Write out the records word for word, starting at the line containing "Screen dimensions: 1078x470" and ending at the line containing "Action: pos(306,237)".
________
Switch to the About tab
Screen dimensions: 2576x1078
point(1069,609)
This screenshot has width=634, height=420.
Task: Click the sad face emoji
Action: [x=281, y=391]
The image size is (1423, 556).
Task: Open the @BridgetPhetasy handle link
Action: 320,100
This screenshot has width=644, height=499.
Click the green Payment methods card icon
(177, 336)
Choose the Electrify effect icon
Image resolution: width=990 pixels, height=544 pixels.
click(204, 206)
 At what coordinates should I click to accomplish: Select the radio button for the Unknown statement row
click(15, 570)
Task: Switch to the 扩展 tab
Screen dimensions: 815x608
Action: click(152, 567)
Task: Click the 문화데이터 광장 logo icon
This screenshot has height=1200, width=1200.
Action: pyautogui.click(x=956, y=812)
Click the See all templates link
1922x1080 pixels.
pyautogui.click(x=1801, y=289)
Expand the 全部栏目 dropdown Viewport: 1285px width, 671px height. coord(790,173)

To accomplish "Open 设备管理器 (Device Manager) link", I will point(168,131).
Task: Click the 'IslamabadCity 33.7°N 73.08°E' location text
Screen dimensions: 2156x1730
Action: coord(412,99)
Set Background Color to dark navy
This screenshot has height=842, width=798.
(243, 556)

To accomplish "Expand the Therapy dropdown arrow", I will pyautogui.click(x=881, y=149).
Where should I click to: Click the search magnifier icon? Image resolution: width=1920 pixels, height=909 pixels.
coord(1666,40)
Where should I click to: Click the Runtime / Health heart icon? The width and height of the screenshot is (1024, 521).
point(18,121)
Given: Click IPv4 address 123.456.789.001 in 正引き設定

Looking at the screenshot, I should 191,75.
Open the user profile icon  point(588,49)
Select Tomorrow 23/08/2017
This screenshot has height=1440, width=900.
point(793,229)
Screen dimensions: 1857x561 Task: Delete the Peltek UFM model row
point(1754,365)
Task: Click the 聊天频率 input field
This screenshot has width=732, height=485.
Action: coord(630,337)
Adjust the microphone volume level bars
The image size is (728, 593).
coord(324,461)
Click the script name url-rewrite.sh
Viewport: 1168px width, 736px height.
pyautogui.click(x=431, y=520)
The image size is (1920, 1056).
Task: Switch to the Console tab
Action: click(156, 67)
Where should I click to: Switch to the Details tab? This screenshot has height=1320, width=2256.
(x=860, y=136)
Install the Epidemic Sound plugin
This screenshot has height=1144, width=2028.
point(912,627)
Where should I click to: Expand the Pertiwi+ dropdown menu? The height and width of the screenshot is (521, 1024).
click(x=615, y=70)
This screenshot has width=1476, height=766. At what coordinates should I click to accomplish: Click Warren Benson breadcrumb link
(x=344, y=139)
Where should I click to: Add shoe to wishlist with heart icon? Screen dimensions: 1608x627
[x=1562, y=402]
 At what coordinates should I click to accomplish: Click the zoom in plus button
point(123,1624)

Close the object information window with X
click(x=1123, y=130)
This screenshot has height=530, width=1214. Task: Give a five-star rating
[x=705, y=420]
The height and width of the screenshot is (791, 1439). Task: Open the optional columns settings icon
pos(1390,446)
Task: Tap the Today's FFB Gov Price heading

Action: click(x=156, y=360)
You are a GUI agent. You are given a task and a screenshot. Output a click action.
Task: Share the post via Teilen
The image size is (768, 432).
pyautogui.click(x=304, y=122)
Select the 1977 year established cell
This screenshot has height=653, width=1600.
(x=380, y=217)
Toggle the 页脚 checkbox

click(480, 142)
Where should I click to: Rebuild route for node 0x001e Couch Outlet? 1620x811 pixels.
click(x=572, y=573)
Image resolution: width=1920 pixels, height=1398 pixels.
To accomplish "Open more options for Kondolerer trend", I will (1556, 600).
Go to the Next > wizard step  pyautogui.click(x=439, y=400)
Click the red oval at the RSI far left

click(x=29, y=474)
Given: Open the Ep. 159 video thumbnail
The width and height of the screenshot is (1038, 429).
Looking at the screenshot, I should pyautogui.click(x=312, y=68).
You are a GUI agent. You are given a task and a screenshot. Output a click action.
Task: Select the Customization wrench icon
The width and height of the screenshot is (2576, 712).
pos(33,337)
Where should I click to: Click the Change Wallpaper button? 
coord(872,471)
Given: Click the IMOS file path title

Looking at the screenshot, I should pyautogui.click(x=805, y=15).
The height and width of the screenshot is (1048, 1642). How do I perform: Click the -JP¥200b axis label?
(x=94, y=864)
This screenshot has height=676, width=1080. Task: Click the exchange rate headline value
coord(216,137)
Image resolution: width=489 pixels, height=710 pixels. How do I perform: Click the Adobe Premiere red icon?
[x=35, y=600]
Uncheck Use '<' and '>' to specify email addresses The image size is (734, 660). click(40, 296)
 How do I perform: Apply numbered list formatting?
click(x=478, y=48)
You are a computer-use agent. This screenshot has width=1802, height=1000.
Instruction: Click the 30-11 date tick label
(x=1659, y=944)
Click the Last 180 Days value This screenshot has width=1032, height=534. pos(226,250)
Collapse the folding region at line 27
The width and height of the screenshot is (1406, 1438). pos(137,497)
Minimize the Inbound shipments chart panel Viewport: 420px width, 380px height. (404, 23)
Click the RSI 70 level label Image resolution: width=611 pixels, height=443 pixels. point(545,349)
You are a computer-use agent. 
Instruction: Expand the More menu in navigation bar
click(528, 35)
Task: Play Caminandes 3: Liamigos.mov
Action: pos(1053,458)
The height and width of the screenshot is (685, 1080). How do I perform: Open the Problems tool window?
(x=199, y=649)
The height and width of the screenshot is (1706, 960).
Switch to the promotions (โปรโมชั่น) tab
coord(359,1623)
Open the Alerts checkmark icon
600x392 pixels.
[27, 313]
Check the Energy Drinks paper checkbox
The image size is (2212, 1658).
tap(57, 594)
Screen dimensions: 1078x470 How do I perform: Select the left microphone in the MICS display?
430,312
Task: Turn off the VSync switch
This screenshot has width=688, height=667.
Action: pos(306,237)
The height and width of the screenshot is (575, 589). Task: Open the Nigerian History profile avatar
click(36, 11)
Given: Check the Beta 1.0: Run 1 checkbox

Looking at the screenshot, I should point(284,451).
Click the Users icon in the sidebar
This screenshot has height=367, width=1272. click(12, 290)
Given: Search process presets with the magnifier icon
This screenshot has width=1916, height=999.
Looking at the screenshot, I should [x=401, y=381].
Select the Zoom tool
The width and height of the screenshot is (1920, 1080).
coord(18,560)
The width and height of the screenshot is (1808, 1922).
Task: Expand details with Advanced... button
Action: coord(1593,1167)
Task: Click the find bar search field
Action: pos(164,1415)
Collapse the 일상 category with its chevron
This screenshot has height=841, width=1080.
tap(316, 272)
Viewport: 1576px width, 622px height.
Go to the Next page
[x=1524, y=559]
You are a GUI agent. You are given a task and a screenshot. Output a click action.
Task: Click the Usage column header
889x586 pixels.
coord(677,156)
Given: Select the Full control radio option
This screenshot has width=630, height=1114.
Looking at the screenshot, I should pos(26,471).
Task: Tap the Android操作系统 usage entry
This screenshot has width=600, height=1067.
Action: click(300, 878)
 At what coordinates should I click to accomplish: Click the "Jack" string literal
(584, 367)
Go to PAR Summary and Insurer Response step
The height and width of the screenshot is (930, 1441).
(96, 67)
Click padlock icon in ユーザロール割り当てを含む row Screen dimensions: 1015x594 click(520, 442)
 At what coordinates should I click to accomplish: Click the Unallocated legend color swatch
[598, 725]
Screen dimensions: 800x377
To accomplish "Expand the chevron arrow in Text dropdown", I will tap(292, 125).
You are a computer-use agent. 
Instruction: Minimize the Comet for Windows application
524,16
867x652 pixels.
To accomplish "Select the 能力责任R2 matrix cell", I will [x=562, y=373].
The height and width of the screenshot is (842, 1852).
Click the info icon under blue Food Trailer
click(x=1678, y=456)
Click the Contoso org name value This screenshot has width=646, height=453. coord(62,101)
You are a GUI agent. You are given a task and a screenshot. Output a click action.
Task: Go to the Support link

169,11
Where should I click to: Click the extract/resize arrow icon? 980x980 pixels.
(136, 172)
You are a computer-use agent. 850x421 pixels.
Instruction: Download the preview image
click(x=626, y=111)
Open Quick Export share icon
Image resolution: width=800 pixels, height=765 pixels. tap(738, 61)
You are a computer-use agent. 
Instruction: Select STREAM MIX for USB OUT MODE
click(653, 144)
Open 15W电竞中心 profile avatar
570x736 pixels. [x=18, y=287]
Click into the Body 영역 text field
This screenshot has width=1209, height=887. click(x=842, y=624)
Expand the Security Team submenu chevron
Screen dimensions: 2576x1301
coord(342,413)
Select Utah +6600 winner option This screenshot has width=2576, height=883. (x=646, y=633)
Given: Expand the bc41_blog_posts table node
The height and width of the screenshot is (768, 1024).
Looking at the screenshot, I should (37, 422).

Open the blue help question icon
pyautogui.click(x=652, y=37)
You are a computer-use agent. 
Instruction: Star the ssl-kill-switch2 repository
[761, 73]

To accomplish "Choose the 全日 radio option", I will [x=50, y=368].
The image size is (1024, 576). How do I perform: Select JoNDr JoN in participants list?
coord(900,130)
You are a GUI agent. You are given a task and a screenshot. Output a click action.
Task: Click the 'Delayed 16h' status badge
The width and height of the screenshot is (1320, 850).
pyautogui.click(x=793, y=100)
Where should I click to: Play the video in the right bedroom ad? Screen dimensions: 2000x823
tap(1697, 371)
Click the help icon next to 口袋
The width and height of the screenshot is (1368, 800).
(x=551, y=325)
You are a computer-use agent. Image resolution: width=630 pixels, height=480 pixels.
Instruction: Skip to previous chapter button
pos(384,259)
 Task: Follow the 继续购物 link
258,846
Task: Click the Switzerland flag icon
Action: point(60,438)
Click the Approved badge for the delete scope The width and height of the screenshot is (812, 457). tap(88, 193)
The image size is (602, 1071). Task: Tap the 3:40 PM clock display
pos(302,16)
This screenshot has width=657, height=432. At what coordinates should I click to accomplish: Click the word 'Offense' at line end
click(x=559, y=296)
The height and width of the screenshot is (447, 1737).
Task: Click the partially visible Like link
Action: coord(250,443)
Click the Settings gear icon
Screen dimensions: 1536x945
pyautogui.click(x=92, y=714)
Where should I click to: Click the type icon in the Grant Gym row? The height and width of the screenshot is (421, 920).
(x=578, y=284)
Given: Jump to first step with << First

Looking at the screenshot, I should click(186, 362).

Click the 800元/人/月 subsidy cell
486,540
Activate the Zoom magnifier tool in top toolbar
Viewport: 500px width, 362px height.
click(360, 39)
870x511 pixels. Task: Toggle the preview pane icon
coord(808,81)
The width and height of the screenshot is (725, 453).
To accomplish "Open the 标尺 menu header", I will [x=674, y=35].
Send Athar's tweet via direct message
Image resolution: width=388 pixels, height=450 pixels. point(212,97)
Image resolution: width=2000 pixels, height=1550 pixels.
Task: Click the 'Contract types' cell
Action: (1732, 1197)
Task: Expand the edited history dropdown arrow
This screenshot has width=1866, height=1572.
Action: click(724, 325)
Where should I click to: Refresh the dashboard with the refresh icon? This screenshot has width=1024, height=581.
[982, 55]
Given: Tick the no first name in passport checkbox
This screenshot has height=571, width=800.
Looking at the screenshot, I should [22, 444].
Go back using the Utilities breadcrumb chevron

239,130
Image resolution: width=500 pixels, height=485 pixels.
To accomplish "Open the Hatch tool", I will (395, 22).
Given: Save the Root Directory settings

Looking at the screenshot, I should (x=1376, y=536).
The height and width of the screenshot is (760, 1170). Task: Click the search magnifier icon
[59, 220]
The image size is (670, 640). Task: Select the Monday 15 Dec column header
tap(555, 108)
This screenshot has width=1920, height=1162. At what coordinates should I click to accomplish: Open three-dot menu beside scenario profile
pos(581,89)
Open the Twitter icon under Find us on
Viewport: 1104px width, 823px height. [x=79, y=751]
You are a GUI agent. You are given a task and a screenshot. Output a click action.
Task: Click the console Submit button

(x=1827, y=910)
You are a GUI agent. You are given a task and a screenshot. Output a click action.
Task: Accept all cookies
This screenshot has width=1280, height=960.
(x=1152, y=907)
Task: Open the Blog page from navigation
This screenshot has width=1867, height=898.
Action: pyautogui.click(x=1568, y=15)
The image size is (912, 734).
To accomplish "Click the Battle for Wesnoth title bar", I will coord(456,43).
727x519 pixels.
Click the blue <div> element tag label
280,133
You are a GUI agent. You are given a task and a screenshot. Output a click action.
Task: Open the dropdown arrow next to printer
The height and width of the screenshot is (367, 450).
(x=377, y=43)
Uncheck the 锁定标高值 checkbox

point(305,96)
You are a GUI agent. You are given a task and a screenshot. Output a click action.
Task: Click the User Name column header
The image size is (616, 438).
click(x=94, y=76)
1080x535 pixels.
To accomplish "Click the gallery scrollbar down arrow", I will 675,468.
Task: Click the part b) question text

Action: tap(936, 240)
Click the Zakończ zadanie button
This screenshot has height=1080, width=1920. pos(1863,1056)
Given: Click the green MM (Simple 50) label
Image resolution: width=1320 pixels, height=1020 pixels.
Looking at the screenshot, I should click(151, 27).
________
• _TASK ANSWER_
Screen dimensions: 1078x470 How do I perform: Select the left microphone in the MICS display?
430,312
Task: Turn off the VSync switch
This screenshot has width=688, height=667.
Action: pos(306,237)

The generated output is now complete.